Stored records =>
Content starts
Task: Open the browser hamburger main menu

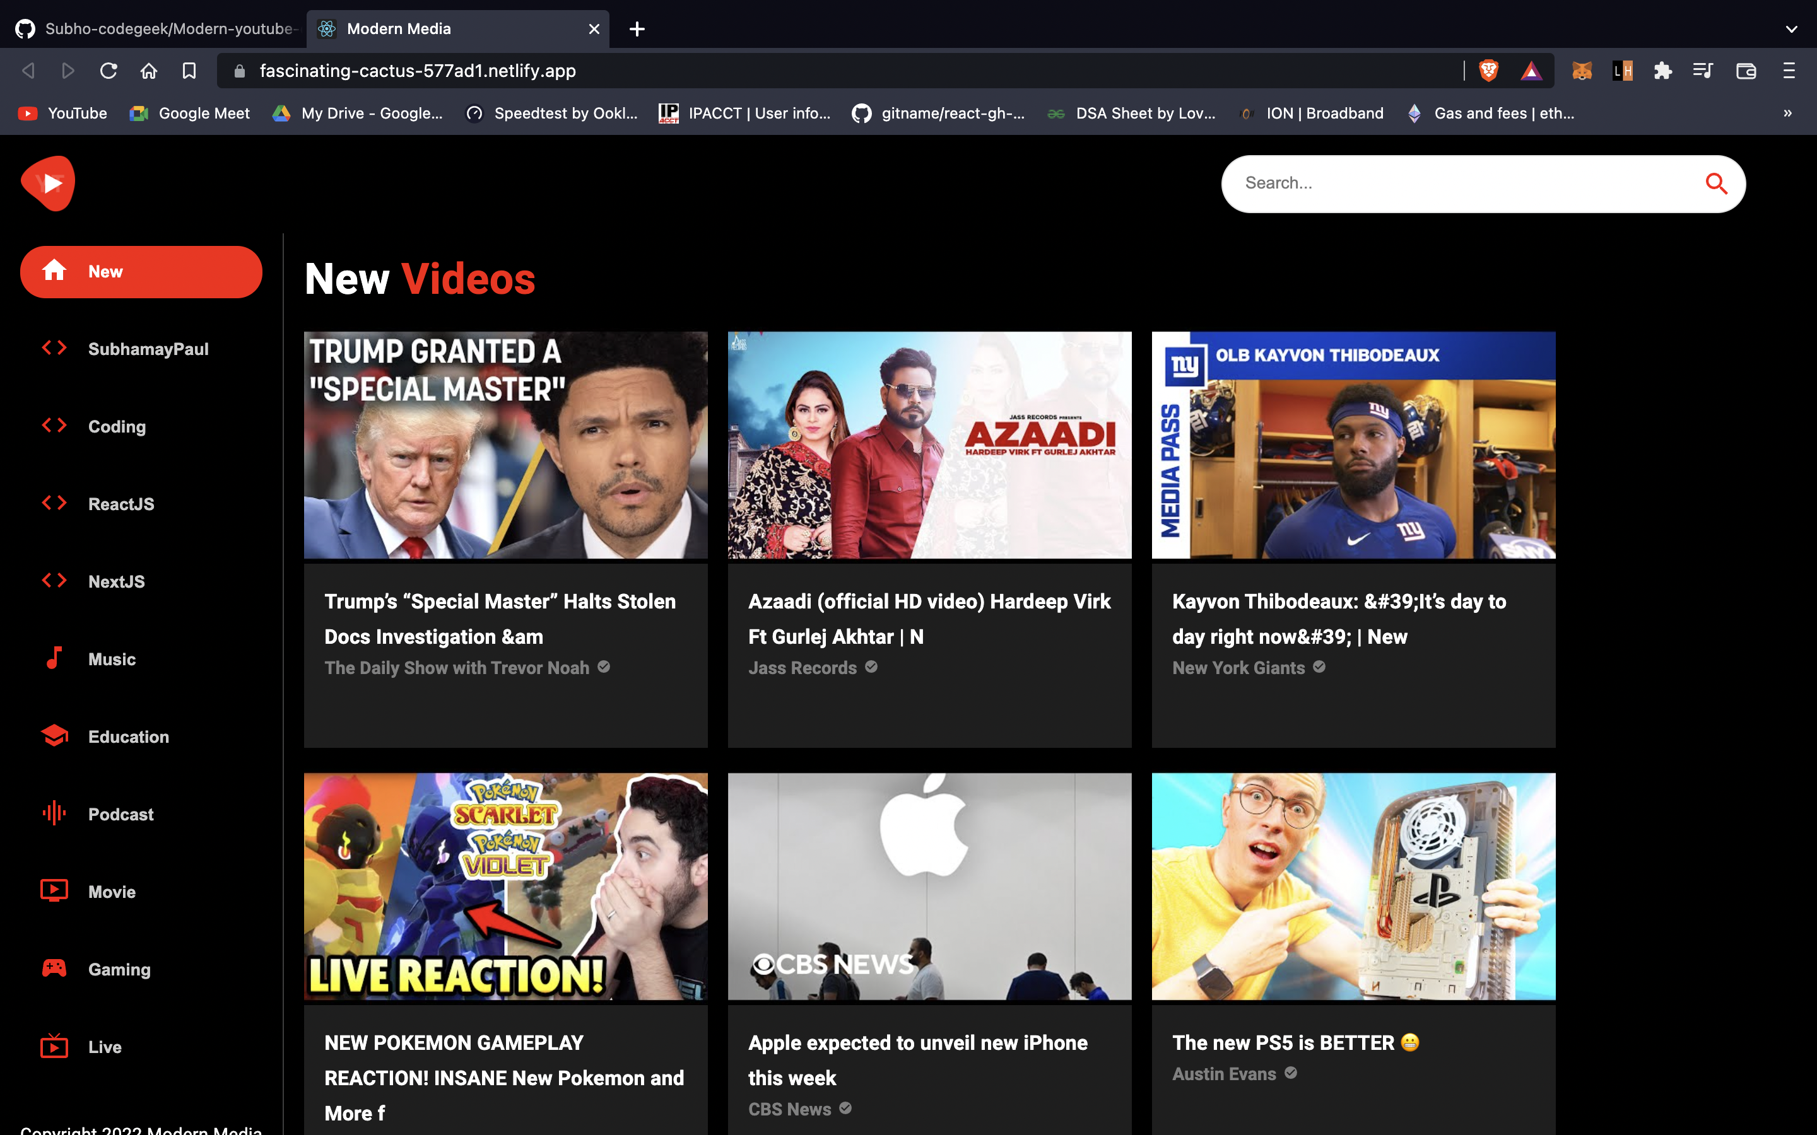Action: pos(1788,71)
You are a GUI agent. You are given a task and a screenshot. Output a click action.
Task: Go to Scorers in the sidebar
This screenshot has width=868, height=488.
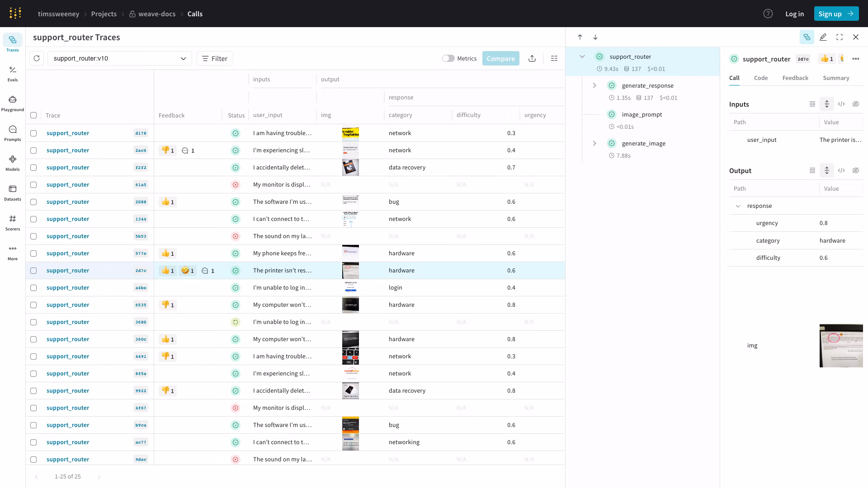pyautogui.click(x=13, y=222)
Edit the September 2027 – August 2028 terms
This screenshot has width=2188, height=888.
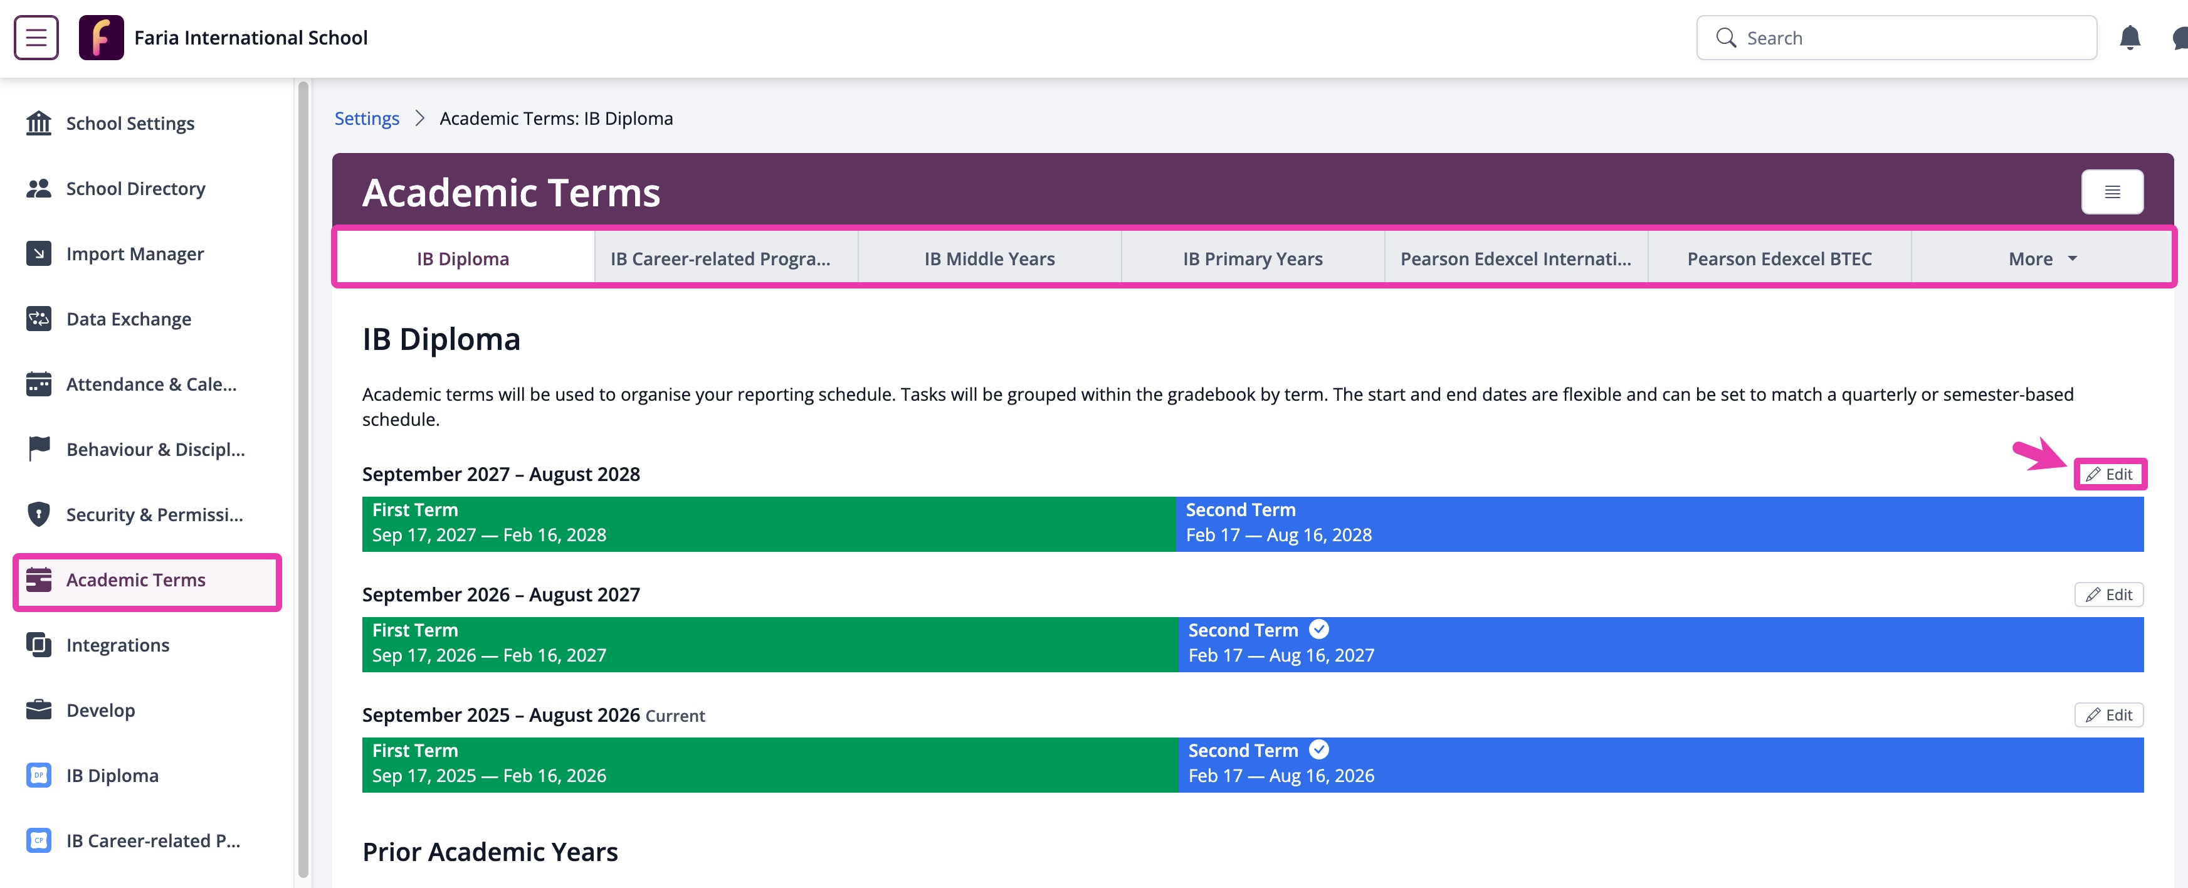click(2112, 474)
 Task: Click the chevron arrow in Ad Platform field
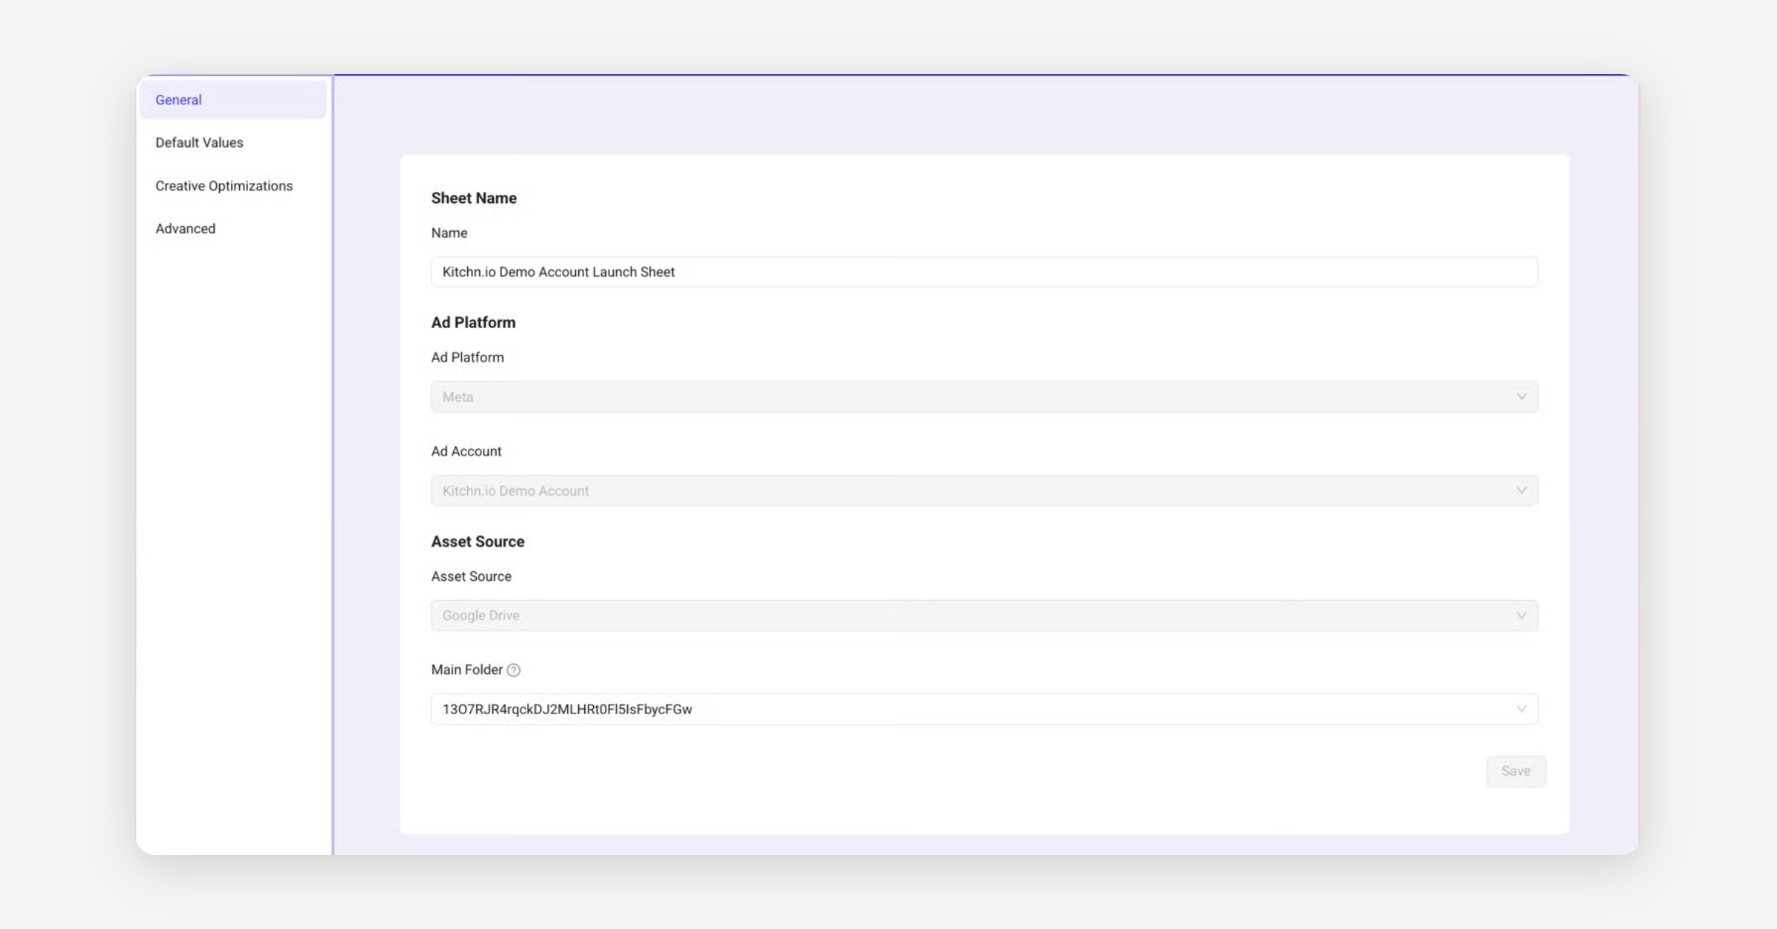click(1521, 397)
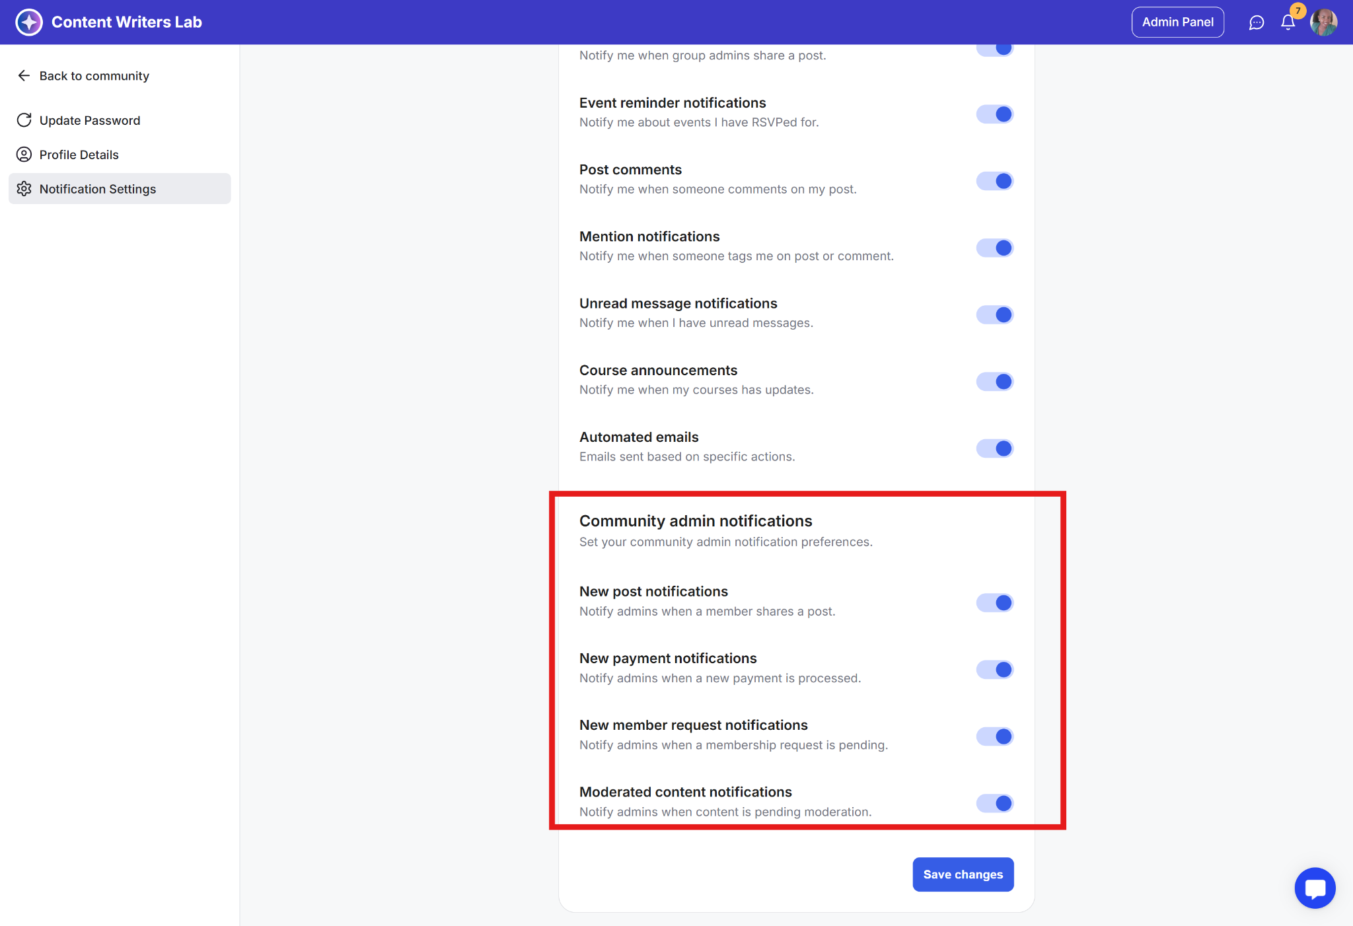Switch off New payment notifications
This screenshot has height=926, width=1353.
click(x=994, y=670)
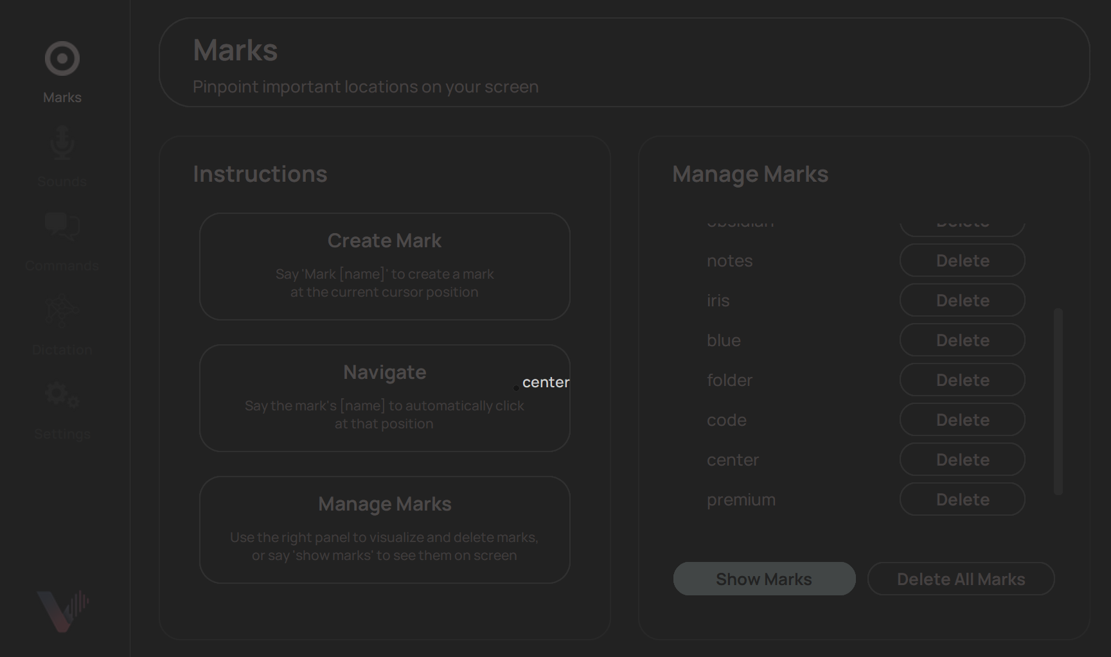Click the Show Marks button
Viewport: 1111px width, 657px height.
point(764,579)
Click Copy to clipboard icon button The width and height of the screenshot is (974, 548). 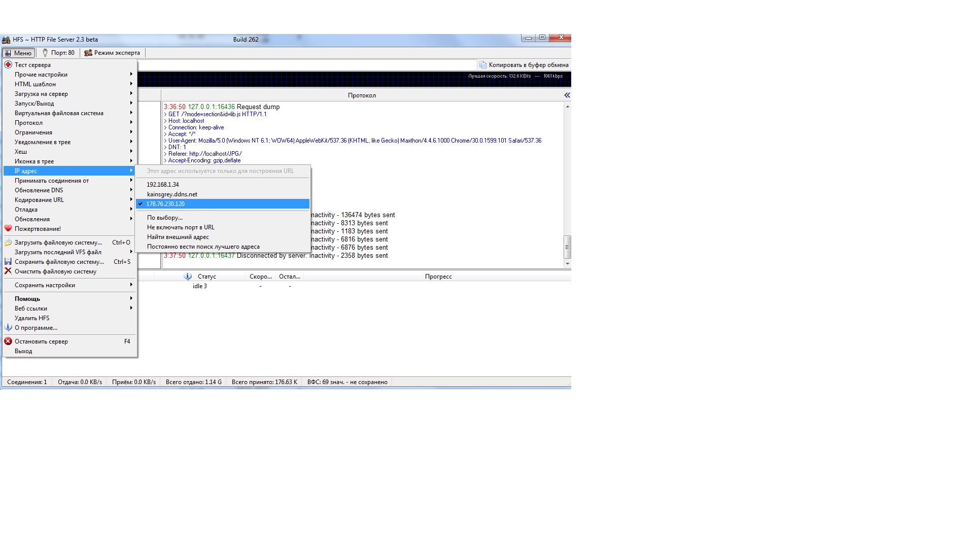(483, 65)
Content ends
Problem => In the answer, repeat exactly the lines from the top of the entries above through the line with "Edit the September 2027 – August 2028 terms", and leave pictures out of it.

The answer =>
Task: Open the browser hamburger main menu

Action: pos(1788,71)
You are a GUI agent. You are given a task and a screenshot. Output a click action.
Task: Go to Scorers in the sidebar
This screenshot has width=868, height=488.
pyautogui.click(x=13, y=222)
Edit the September 2027 – August 2028 terms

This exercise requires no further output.